(RAW DATA)
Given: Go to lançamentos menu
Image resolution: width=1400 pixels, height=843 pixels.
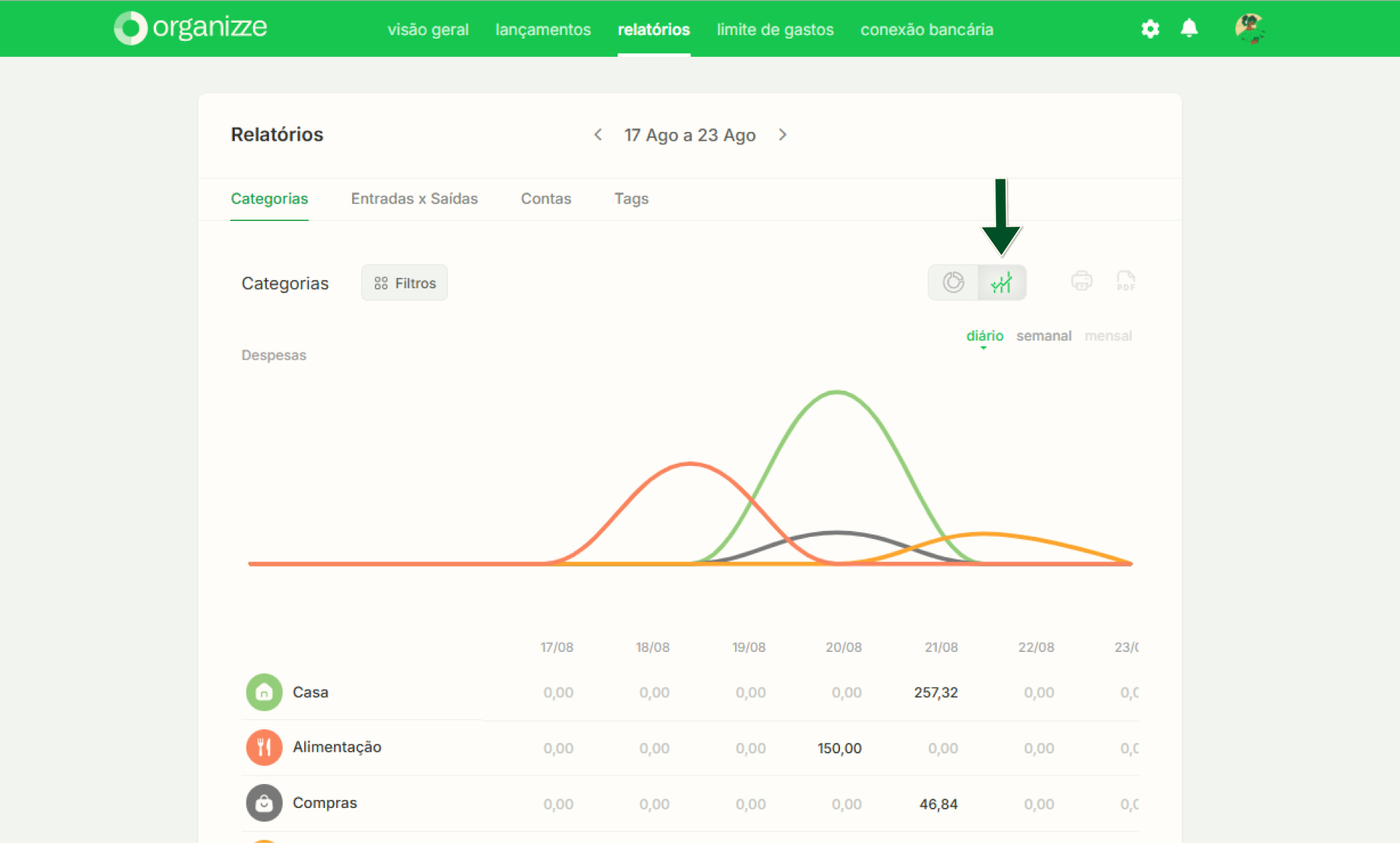Looking at the screenshot, I should click(x=542, y=30).
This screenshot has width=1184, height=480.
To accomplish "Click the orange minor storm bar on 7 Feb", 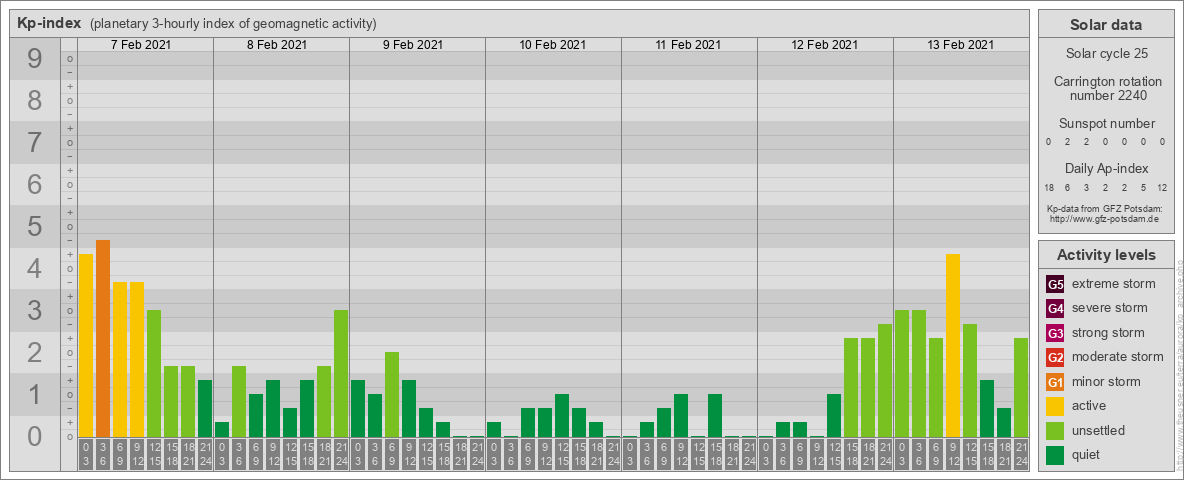I will (103, 338).
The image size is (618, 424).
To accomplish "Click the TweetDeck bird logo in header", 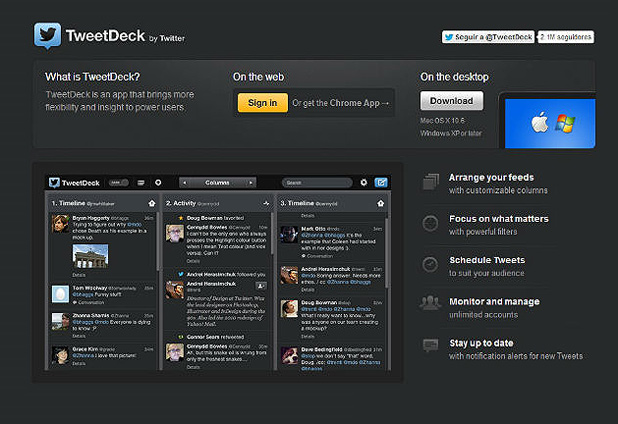I will coord(47,36).
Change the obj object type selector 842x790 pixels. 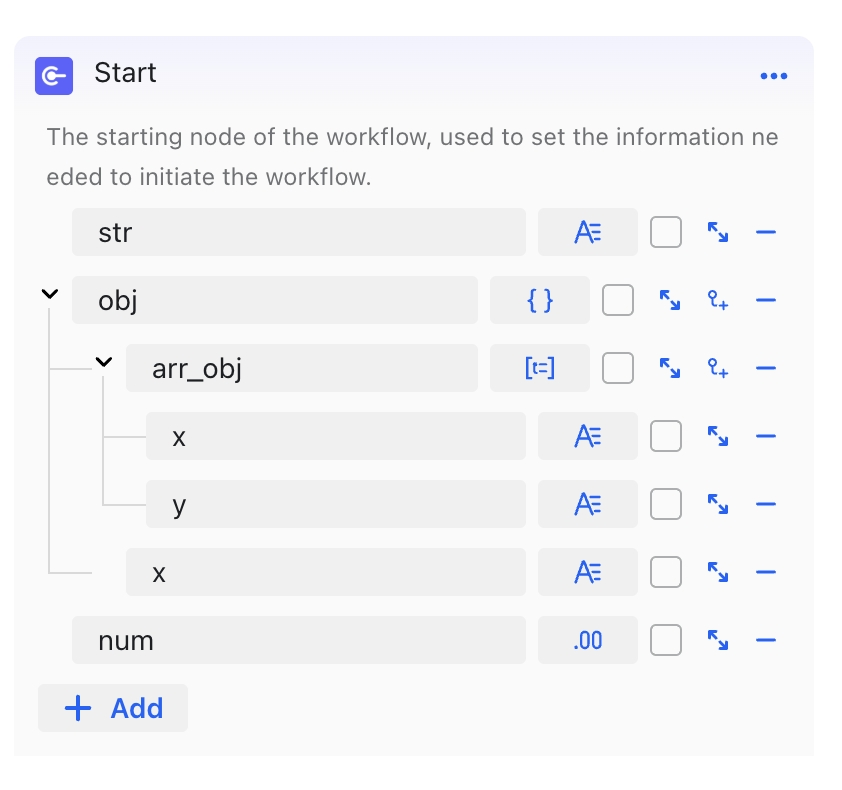click(539, 300)
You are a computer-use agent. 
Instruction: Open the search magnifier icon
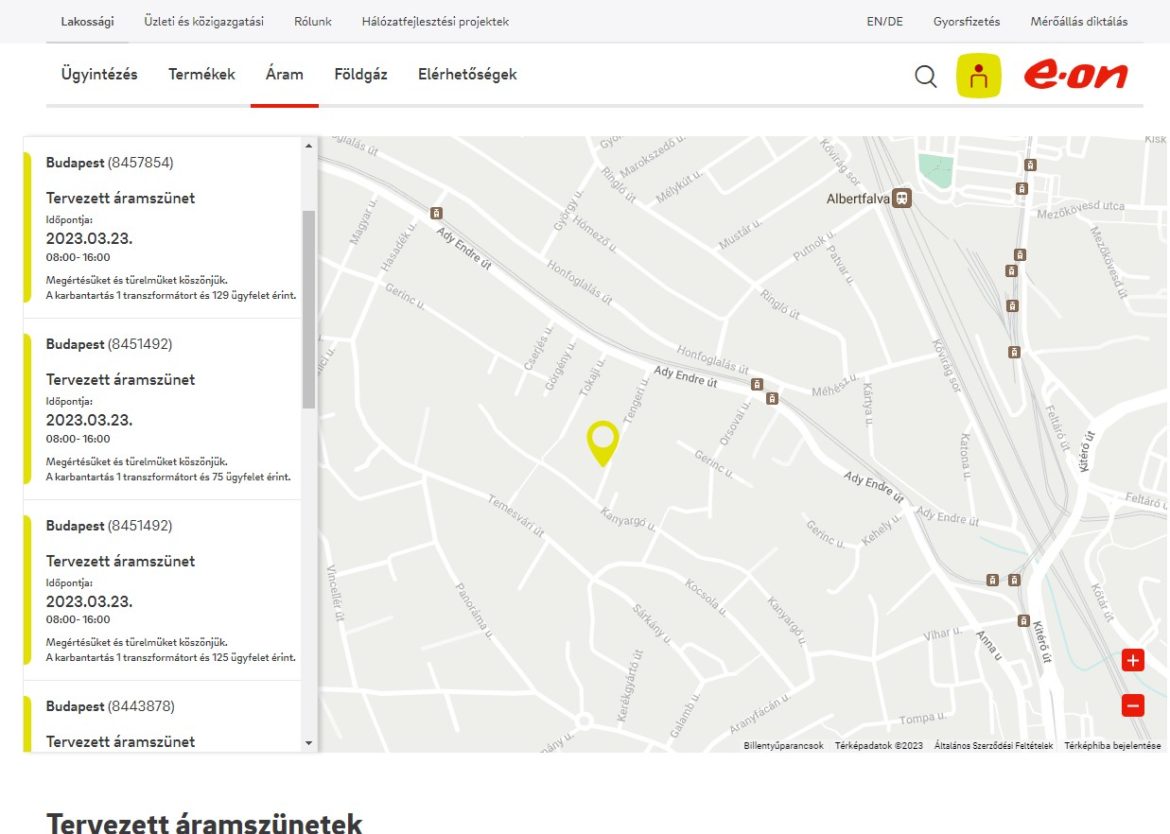pyautogui.click(x=926, y=77)
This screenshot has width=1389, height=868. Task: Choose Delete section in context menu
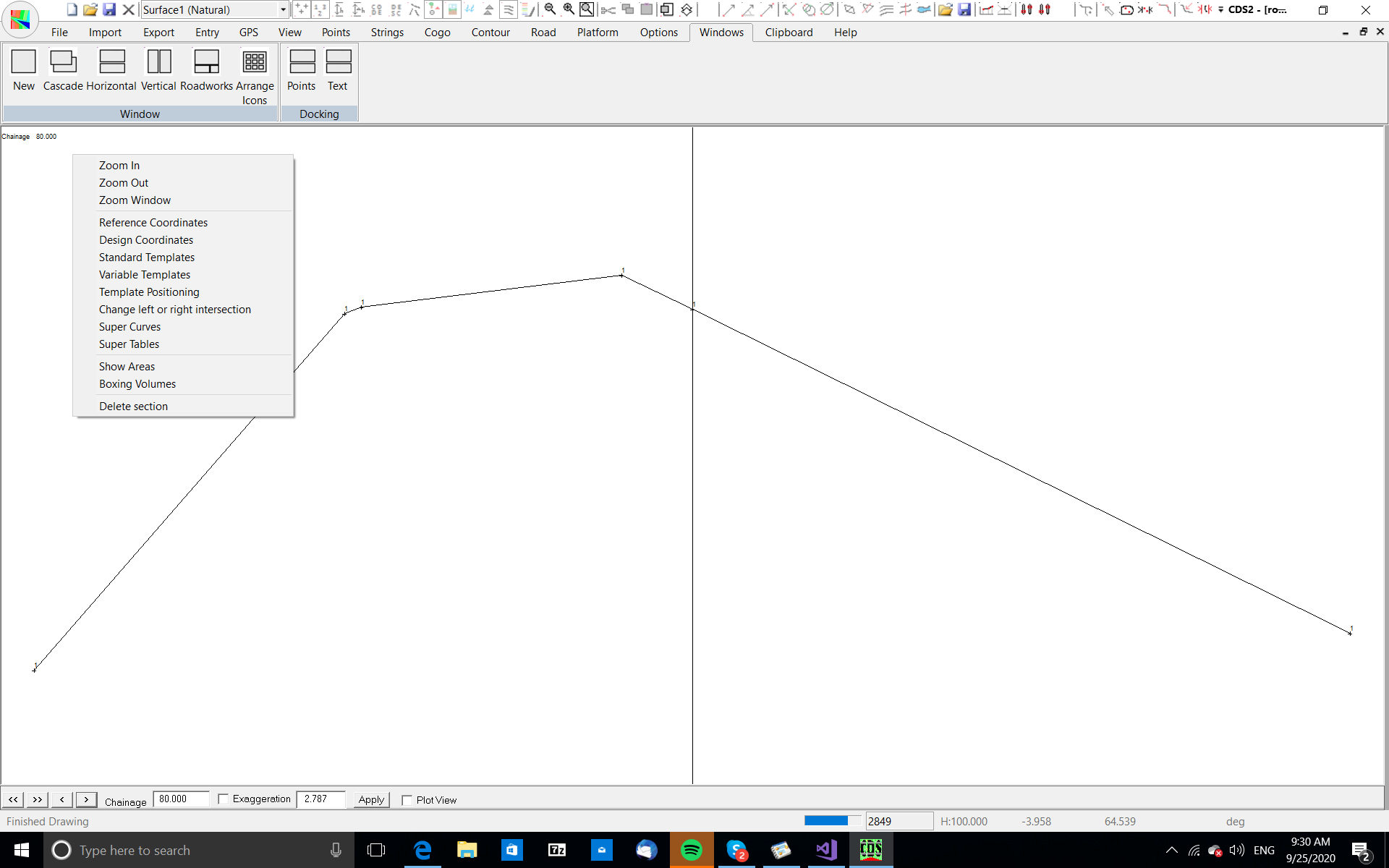pyautogui.click(x=133, y=407)
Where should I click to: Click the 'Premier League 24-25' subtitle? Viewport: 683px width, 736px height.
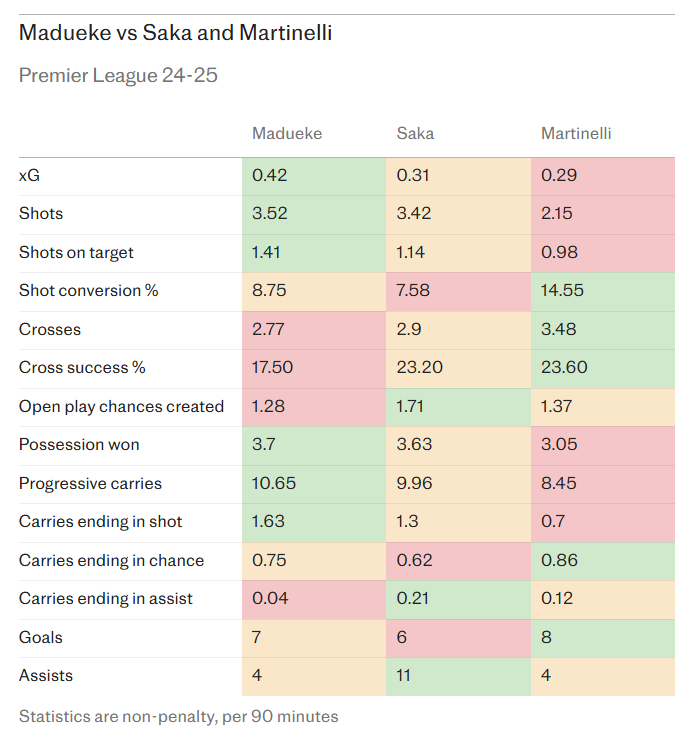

(SET EXERCISE) Switch "context menu" to "right-click menu" in everything from the line containing "You are a computer-use agent." down to the end of the lines, and write out only those lines with nothing else changed. Leave the pictures out of your answer.

(FINAL ANSWER)
You are a computer-use agent. 
Instruction: Open the search magnifier icon
pyautogui.click(x=926, y=77)
This screenshot has width=1389, height=868. Task: Choose Delete section in right-click menu
pyautogui.click(x=133, y=407)
Where should I click to: Click the 'Premier League 24-25' subtitle? Viewport: 683px width, 736px height.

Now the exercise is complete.